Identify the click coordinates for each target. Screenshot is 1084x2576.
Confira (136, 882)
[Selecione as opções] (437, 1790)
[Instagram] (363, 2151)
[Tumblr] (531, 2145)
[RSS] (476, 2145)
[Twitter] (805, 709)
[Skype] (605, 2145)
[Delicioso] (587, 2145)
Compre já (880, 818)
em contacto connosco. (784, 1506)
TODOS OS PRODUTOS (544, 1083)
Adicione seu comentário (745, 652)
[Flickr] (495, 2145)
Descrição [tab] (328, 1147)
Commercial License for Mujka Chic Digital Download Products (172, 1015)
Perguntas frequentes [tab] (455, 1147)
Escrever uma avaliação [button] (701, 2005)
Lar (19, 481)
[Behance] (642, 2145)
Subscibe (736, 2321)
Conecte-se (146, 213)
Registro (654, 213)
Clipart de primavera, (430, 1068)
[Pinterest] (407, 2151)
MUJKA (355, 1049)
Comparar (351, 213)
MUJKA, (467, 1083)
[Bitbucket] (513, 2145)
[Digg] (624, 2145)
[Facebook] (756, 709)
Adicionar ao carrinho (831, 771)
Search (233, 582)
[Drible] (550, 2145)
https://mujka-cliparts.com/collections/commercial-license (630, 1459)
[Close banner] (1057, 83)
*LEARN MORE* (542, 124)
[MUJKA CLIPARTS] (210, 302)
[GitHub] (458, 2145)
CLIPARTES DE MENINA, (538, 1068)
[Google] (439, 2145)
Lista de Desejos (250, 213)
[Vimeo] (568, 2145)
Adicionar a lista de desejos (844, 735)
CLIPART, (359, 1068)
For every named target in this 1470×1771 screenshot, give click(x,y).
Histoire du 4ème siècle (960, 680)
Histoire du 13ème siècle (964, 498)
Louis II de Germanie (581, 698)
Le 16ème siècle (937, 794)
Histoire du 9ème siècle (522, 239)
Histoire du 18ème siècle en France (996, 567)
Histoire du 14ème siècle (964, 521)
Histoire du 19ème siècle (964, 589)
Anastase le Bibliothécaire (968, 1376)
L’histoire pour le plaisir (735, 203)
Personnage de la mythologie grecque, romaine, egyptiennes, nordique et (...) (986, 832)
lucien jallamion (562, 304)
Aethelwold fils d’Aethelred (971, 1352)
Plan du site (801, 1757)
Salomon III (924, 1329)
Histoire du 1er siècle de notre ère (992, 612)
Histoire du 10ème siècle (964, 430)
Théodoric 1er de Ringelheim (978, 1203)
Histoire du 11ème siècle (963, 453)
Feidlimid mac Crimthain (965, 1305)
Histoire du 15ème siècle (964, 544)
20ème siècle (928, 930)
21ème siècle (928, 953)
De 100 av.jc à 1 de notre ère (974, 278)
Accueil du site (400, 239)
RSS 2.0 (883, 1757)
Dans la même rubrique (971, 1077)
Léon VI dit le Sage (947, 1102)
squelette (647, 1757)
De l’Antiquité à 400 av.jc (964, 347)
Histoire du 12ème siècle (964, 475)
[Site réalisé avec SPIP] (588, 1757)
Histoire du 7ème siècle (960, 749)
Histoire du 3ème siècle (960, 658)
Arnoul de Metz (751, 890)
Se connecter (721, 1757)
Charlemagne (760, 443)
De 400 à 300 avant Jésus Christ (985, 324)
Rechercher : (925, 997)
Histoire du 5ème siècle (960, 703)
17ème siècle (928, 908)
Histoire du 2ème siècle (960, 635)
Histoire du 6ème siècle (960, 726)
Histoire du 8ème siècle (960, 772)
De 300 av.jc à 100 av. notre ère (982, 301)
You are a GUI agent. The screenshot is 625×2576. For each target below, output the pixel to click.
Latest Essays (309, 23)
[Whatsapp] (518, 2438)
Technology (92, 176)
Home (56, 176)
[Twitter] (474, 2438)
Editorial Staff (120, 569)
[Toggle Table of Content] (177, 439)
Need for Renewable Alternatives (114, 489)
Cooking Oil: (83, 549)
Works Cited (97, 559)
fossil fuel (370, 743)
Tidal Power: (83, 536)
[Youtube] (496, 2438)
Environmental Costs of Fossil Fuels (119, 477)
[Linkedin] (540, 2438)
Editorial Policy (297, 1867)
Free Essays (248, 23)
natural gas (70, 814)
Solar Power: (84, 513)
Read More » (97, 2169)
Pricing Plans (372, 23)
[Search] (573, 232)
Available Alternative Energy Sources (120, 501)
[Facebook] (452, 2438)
········
— What you should do —
Your reply should be the number of lines in the listing above that contain "click", with nothing added.

— Result for this task —
3